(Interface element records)
::::

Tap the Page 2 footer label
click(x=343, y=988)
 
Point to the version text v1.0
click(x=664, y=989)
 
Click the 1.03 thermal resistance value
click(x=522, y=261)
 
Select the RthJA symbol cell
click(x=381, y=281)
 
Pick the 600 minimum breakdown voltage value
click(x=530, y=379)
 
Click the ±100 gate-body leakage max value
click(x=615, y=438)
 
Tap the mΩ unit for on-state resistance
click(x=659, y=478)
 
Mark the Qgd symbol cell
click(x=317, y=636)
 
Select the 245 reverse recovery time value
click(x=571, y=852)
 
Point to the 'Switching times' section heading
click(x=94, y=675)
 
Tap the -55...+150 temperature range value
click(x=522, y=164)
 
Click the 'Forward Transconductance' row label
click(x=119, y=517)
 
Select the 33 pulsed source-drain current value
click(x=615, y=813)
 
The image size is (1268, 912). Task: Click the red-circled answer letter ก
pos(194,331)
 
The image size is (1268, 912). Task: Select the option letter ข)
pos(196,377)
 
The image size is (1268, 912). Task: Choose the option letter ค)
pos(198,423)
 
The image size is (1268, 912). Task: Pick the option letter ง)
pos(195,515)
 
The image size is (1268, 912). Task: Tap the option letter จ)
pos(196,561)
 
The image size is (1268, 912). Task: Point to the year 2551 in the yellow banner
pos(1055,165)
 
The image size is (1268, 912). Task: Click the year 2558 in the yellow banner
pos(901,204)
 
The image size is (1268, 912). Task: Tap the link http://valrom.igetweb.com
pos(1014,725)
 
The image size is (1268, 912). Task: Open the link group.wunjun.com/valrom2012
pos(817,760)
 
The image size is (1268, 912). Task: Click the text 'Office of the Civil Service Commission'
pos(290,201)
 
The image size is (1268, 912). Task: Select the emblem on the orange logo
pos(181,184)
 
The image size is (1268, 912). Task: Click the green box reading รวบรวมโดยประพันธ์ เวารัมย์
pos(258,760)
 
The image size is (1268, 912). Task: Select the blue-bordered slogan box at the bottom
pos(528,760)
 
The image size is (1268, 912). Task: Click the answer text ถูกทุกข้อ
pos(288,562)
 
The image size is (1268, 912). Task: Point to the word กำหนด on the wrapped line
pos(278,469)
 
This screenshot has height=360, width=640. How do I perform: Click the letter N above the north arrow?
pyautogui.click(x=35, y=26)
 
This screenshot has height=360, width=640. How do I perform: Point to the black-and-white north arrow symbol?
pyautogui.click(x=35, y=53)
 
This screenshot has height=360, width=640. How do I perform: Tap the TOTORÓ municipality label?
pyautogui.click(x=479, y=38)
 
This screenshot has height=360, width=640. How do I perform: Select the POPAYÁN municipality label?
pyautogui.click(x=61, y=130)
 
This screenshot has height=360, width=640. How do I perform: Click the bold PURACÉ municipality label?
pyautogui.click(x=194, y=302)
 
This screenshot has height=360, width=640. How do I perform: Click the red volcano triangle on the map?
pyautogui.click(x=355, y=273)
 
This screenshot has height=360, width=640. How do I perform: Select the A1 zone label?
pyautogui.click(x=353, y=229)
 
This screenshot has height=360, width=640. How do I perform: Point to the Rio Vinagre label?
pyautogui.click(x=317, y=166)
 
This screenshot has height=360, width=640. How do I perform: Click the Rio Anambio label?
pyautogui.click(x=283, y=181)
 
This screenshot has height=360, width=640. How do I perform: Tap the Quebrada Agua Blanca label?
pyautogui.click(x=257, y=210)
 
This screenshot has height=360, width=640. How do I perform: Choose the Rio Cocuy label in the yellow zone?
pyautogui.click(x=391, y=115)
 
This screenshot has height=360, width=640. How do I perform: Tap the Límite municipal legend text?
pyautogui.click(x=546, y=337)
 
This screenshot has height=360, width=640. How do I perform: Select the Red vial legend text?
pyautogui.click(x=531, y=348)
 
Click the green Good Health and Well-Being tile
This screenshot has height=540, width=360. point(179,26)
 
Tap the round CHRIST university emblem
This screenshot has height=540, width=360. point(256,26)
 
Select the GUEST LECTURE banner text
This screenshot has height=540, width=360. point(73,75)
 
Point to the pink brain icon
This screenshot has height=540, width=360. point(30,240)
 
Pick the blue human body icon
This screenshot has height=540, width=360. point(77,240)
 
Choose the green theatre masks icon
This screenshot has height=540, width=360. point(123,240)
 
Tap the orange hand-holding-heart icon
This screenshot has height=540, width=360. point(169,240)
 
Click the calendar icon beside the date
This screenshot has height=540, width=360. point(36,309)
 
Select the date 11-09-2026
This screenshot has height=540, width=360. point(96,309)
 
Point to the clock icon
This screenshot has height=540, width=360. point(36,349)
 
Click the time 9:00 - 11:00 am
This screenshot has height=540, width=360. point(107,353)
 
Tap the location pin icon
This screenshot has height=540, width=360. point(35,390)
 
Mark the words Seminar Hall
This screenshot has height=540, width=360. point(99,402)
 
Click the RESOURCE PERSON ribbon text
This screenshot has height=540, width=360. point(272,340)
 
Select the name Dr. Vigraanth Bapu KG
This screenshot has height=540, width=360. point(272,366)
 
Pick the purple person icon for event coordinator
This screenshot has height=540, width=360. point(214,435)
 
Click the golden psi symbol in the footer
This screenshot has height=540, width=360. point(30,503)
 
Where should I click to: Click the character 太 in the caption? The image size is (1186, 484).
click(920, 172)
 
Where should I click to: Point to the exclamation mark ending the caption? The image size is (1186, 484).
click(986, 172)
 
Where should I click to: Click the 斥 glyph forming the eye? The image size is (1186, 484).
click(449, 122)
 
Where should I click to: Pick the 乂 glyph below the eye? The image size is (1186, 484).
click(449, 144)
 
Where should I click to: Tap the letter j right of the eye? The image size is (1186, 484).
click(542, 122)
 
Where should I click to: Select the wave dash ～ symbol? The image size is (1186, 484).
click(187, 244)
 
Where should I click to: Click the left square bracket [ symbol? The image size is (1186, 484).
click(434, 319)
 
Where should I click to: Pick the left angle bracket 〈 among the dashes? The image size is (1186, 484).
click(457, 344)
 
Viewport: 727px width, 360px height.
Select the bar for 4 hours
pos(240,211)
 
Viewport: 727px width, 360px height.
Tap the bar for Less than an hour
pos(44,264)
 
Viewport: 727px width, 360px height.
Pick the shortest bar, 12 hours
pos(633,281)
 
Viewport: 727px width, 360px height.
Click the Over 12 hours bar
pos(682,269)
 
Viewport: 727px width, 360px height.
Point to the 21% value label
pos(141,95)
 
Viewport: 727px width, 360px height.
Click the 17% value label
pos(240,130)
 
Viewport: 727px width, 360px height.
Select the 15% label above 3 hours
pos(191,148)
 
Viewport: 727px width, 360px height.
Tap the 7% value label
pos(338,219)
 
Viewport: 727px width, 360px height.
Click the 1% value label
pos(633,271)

::::

Replace each "value label" with "data label" in the entries and leave everything else unchanged.

_ANSWER TO THE TASK:_
Tap the Page 2 footer label
click(x=343, y=988)
 
Point to the version text v1.0
click(x=664, y=989)
 
Click the 1.03 thermal resistance value
click(x=522, y=261)
 
Select the RthJA symbol cell
click(x=381, y=281)
 
Pick the 600 minimum breakdown voltage value
click(x=530, y=379)
 
Click the ±100 gate-body leakage max value
click(x=615, y=438)
 
Tap the mΩ unit for on-state resistance
click(x=659, y=478)
 
Mark the Qgd symbol cell
click(x=317, y=636)
 
Select the 245 reverse recovery time value
click(x=571, y=852)
 
Point to the 'Switching times' section heading
click(x=94, y=675)
 
Tap the -55...+150 temperature range value
click(x=522, y=164)
 
Click the 'Forward Transconductance' row label
click(x=119, y=517)
 
Select the 33 pulsed source-drain current value
click(x=615, y=813)
 
The image size is (1268, 912). Task: Click the red-circled answer letter ก
pos(194,331)
 
The image size is (1268, 912). Task: Select the option letter ข)
pos(196,377)
 
The image size is (1268, 912). Task: Choose the option letter ค)
pos(198,423)
 
The image size is (1268, 912). Task: Pick the option letter ง)
pos(195,515)
 
The image size is (1268, 912). Task: Tap the option letter จ)
pos(196,561)
 
The image size is (1268, 912). Task: Point to the year 2551 in the yellow banner
pos(1055,165)
 
The image size is (1268, 912). Task: Click the year 2558 in the yellow banner
pos(901,204)
 
The image size is (1268, 912). Task: Tap the link http://valrom.igetweb.com
pos(1014,725)
 
The image size is (1268, 912). Task: Open the link group.wunjun.com/valrom2012
pos(817,760)
 
The image size is (1268, 912). Task: Click the text 'Office of the Civil Service Commission'
pos(290,201)
 
The image size is (1268, 912). Task: Select the emblem on the orange logo
pos(181,184)
 
The image size is (1268, 912). Task: Click the green box reading รวบรวมโดยประพันธ์ เวารัมย์
pos(258,760)
 
The image size is (1268, 912). Task: Select the blue-bordered slogan box at the bottom
pos(528,760)
 
The image size is (1268, 912). Task: Click the answer text ถูกทุกข้อ
pos(288,562)
 
The image size is (1268, 912). Task: Point to the word กำหนด on the wrapped line
pos(278,469)
 
This screenshot has height=360, width=640. How do I perform: Click the letter N above the north arrow?
pyautogui.click(x=35, y=26)
 
This screenshot has height=360, width=640. How do I perform: Point to the black-and-white north arrow symbol?
pyautogui.click(x=35, y=53)
 
This screenshot has height=360, width=640. How do I perform: Tap the TOTORÓ municipality label?
pyautogui.click(x=479, y=38)
 
This screenshot has height=360, width=640. How do I perform: Select the POPAYÁN municipality label?
pyautogui.click(x=61, y=130)
 
This screenshot has height=360, width=640. How do I perform: Click the bold PURACÉ municipality label?
pyautogui.click(x=194, y=302)
 
This screenshot has height=360, width=640. How do I perform: Click the red volcano triangle on the map?
pyautogui.click(x=355, y=273)
 
This screenshot has height=360, width=640. How do I perform: Select the A1 zone label?
pyautogui.click(x=353, y=229)
 
This screenshot has height=360, width=640. How do I perform: Point to the Rio Vinagre label?
pyautogui.click(x=317, y=166)
 
This screenshot has height=360, width=640. How do I perform: Click the Rio Anambio label?
pyautogui.click(x=283, y=181)
 
This screenshot has height=360, width=640. How do I perform: Tap the Quebrada Agua Blanca label?
pyautogui.click(x=257, y=210)
 
This screenshot has height=360, width=640. How do I perform: Choose the Rio Cocuy label in the yellow zone?
pyautogui.click(x=391, y=115)
 
This screenshot has height=360, width=640. How do I perform: Tap the Límite municipal legend text?
pyautogui.click(x=546, y=337)
 
This screenshot has height=360, width=640. How do I perform: Select the Red vial legend text?
pyautogui.click(x=531, y=348)
 
Click the green Good Health and Well-Being tile
This screenshot has height=540, width=360. point(179,26)
 
Tap the round CHRIST university emblem
This screenshot has height=540, width=360. point(256,26)
 
Select the GUEST LECTURE banner text
This screenshot has height=540, width=360. point(73,75)
 
Point to the pink brain icon
This screenshot has height=540, width=360. point(30,240)
 
Pick the blue human body icon
This screenshot has height=540, width=360. point(77,240)
 
Choose the green theatre masks icon
This screenshot has height=540, width=360. point(123,240)
 
Tap the orange hand-holding-heart icon
This screenshot has height=540, width=360. point(169,240)
 
Click the calendar icon beside the date
This screenshot has height=540, width=360. point(36,309)
 
Select the date 11-09-2026
This screenshot has height=540, width=360. point(96,309)
 
Point to the clock icon
This screenshot has height=540, width=360. point(36,349)
 
Click the time 9:00 - 11:00 am
This screenshot has height=540, width=360. point(107,353)
 
Tap the location pin icon
This screenshot has height=540, width=360. point(35,390)
 
Mark the words Seminar Hall
This screenshot has height=540, width=360. point(99,402)
 
Click the RESOURCE PERSON ribbon text
This screenshot has height=540, width=360. point(272,340)
 
Select the name Dr. Vigraanth Bapu KG
This screenshot has height=540, width=360. point(272,366)
 
Pick the purple person icon for event coordinator
This screenshot has height=540, width=360. point(214,435)
 
Click the golden psi symbol in the footer
This screenshot has height=540, width=360. point(30,503)
 
Where should I click to: Click the character 太 in the caption? The image size is (1186, 484).
click(920, 172)
 
Where should I click to: Point to the exclamation mark ending the caption? The image size is (1186, 484).
click(986, 172)
 
Where should I click to: Click the 斥 glyph forming the eye? The image size is (1186, 484).
click(449, 122)
 
Where should I click to: Pick the 乂 glyph below the eye? The image size is (1186, 484).
click(449, 144)
 
Where should I click to: Tap the letter j right of the eye? The image size is (1186, 484).
click(542, 122)
 
Where should I click to: Select the wave dash ～ symbol? The image size is (1186, 484).
click(187, 244)
 
Where should I click to: Click the left square bracket [ symbol? The image size is (1186, 484).
click(434, 319)
 
Where should I click to: Pick the left angle bracket 〈 among the dashes? The image size is (1186, 484).
click(457, 344)
 
Viewport: 727px width, 360px height.
Select the bar for 4 hours
pos(240,211)
 
Viewport: 727px width, 360px height.
Tap the bar for Less than an hour
pos(44,264)
 
Viewport: 727px width, 360px height.
Pick the shortest bar, 12 hours
pos(633,281)
 
Viewport: 727px width, 360px height.
Click the Over 12 hours bar
pos(682,269)
 
Viewport: 727px width, 360px height.
Point to the 21% data label
pos(141,95)
 
Viewport: 727px width, 360px height.
Click the 17% data label
pos(240,130)
 
Viewport: 727px width, 360px height.
Select the 15% label above 3 hours
pos(191,148)
 
Viewport: 727px width, 360px height.
Tap the 7% data label
pos(338,219)
 
Viewport: 727px width, 360px height.
Click the 1% data label
pos(633,271)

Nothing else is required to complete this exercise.